To shed those loose preconceptions of Gen Z investors, we went straight to the horse’s mouth. As I sit in the final few weeks of being able to call myself a college student, I figured I’ll put my youth to use and employ our fellow Gen Z classmates as guinea pigs to get a read of exactly how Zoomers invest.
But first, some definitions. Generation Z, aka “Zoomers”, “the iGen”, or “centennials”, are commonly classified as individuals born anytime from 1996 to 2012. Gen Z is currently the largest generation on planet Earth, comprising around 30% of the global population while also exhibiting the most diversity across its members. We were born alongside the infancy of the internet, communicate primarily through digital means, and have had smartphones and Snapchat since we were 12. The “cyborg generation” seems like an equally fitting nickname as any of the above, and being the first people to have advanced technology before even hitting puberty, our whole generation is essentially guinea pigs for the digital revolution.
And that’s made our personalities, outlook, and brains themselves different from any previous group of humans. As I said, our investing style is no exception.
Now that I’ve delayed and obfuscated enough, let’s dive in.

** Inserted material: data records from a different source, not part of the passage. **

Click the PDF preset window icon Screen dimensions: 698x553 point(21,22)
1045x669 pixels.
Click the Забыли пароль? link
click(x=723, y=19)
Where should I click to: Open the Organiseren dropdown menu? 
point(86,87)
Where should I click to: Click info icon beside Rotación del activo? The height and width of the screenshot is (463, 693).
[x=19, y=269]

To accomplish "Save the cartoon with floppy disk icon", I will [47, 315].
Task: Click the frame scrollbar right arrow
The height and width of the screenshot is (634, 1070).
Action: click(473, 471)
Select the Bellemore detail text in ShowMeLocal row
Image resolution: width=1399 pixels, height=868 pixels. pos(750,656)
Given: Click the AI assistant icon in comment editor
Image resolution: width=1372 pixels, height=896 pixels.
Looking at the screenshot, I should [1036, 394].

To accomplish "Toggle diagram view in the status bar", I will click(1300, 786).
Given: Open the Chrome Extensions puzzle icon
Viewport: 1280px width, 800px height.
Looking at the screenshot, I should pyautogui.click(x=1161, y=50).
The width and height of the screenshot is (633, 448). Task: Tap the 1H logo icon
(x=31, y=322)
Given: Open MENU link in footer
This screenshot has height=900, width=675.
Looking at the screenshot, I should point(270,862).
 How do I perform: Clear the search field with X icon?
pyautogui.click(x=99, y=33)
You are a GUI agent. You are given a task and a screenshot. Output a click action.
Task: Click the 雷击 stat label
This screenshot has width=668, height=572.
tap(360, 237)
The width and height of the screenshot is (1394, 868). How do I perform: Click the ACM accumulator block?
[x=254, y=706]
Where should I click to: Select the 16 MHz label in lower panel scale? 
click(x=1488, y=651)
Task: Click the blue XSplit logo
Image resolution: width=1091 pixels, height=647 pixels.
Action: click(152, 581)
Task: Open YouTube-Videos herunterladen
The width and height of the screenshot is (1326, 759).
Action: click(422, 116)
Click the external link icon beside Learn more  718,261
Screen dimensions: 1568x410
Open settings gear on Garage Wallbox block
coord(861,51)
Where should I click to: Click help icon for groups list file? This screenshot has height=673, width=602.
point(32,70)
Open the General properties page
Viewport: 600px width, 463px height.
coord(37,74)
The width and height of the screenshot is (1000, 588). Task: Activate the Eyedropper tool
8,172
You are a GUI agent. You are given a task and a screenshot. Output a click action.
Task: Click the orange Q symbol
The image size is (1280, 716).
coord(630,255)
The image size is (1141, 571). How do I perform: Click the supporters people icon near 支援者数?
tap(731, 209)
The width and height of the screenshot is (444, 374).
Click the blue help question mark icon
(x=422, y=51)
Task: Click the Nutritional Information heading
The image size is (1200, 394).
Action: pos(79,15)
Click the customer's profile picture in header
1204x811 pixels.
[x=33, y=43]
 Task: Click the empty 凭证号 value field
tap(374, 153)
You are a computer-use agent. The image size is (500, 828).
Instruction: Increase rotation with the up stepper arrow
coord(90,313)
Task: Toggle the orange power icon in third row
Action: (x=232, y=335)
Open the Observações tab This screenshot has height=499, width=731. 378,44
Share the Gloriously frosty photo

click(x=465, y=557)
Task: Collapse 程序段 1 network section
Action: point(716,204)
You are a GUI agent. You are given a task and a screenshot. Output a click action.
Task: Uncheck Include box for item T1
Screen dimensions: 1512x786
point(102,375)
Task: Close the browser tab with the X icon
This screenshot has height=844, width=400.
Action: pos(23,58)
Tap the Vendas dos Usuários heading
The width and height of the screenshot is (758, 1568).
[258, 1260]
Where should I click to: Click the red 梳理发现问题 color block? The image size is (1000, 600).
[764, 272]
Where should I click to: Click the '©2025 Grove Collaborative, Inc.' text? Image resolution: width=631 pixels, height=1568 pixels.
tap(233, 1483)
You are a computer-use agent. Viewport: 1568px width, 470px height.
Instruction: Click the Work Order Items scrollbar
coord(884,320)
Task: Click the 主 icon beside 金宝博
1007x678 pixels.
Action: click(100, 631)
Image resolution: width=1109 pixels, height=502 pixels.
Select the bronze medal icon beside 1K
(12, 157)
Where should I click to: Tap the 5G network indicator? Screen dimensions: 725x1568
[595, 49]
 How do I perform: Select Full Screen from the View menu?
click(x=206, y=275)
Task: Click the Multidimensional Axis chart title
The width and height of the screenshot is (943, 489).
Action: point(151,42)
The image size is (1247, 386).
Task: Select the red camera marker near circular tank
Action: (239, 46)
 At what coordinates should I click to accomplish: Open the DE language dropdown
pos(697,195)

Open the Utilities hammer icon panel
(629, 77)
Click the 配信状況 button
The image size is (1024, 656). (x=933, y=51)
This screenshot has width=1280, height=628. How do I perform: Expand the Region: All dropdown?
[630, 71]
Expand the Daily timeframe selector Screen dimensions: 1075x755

We issued a 15-question survey to two university investment groups, amassing 103 responses in total and a whole lot of insights. Yes, it’s a survey, so keep in mind all the caveats that go along with that (as we know, this form of data collection is far from perfect), but hey, what else are we gonna do?
Actually, I lied - we do have to delay and obfuscate a little more.
Yes, Gen Zers were born between 1996-2012, but as of today, that makes you somewhere in the range of 10-26 years old. And within that range, we’ve got a lot of variety, all the way from an almost-billionaire (shoutout Kylie Jenner) to the kids in my mom’s 5th-grade class who clean their shoes with hand sanitizer.
So naturally, we couldn’t survey all of Gen Z. I mean, only those of us born before mid-2004 can self-custody a brokerage account anyway. But still. This is a massive generation with vastly different ideals and motives than any previous, so it certainly helps to be ahead of the curve on just how this cohort wants to invest. After all, you Xers and Boomers out there will be selling assets to us soon!
Last thing (I promise this time). Every respondent to this survey is a member of a college-level, student-run, real-money, investment group. Obviously, this implies that our respondents are likely (definitely) more knowledgeable on investing than the average Gen Zer. But then again, they’re in college, so while they might be above average for their age, they’re far from experts. As I said and will keep saying, it’s not at all perfect, but it’s better than nothing.
Actual Start of Insights
How do Zoomers Access Markets?
Let’s start simple. You all know there are basically infinite ways to be able to call something “investing” or consider yourself an “investor.” For our purposes here, we kept it uber simple.
First and foremost, ~88.3% of respondents (91 people) answered “yes” when asked “Do you have at least one investment account?” - nice, we’re off to a good start. Unfortunately for them, the 12 respondents who answered “no” ended the survey here. Sorry, but get in the game, or literally no one cares.
So among Zoomers familiar with investing, almost 9 in 10 actually put their money at play. That’s a pretty risk-on group of people, and we’re loving it.
Otherwise, there was nothing exactly groundbreaking in this section. Almost 85% have at least a brokerage account, while 28% have some kind of IRA. The vast majority of that cohort, 23% of the 91 respondents, have Roth IRAs, which is not only shockingly high but shockingly smart as for almost everyone earning a MAGI of less than $144,000/yr, this is the correct decision.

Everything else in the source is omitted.